Ernest James Bailes IV (born April 13, 1982), is a Republican member of the Texas House of Representatives for District 18 in southeastern Texas. Bailes in 2017 succeeded Republican John Otto, who did not seek re-election in 2016.

Background
Bailes, a rancher and agriculturist, grew up on his family's beef and dairy cattle operations in East Texas. Growing up in Shepherd, he is a graduate of Shepherd High School and earned his Bachelor of Science degree from Texas A&M University in 2004. Following his graduation, Bailes founded his own company called Repro Select, an "advanced reproductive services provider for cattle and white tail deer producers across the South-Central United States. Bailes is married to Courtney Bailes, a third grade teacher at Coldspring - Oakhurst CISD. The couple has two sons named Cinco and Rigby.
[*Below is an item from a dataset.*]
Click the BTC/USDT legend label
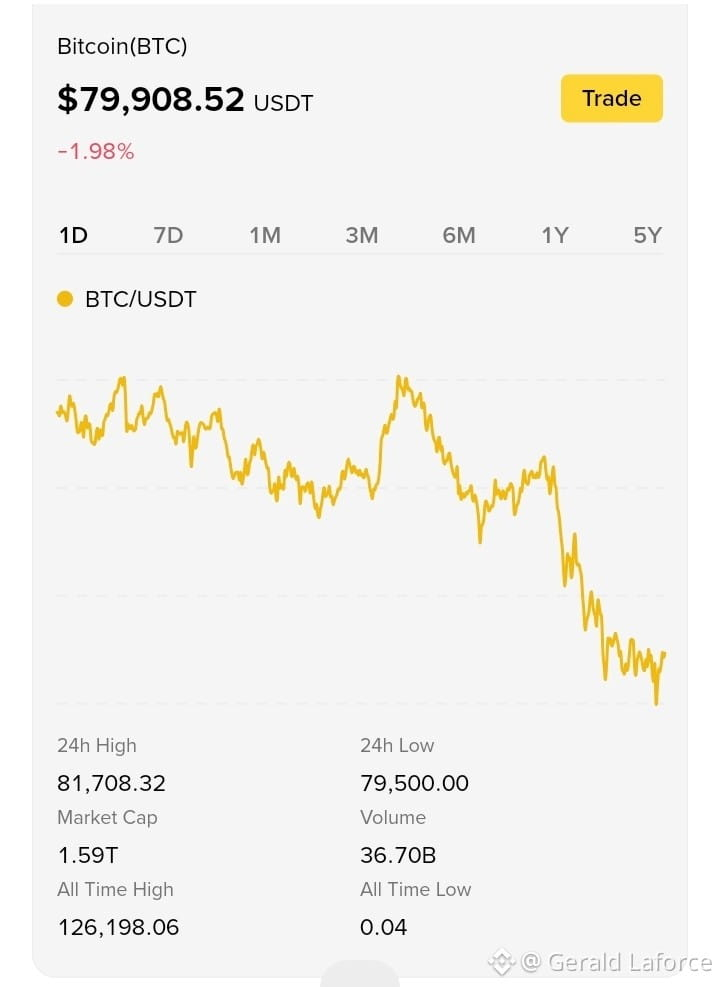 tap(140, 299)
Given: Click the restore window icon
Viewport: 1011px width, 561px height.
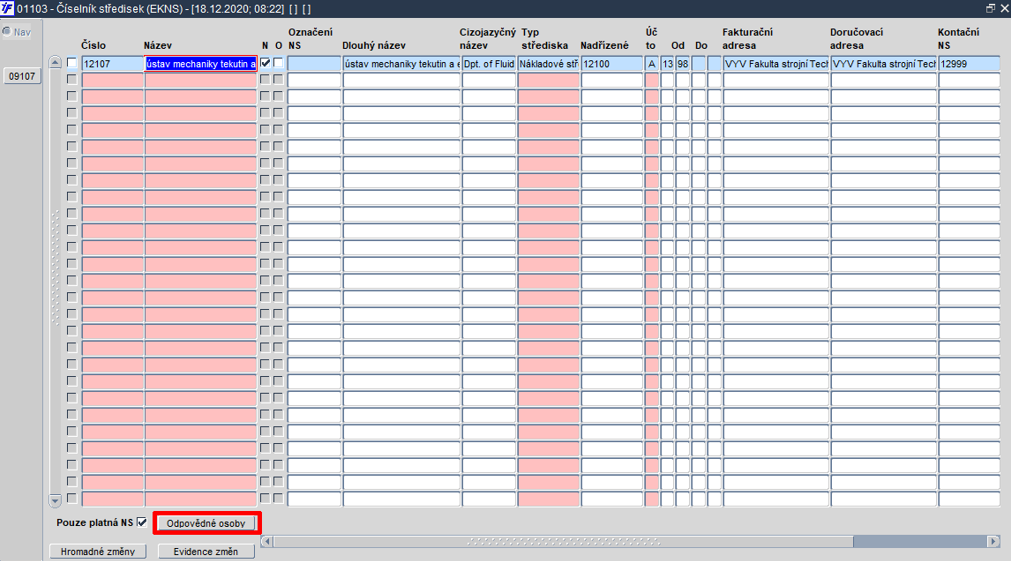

Current legislative committees 
Bailes serves as a member of the following committees: Economic and Small Business Development, Land and Resource Management, Rules and Resolutions, Small Business Subcommittee, and Coastal Barrier Systems.

Legislative history
Bailes voted to prohibit one-punch straight ticket voting and voted to establish standards for determining adjusted franchise tax rates.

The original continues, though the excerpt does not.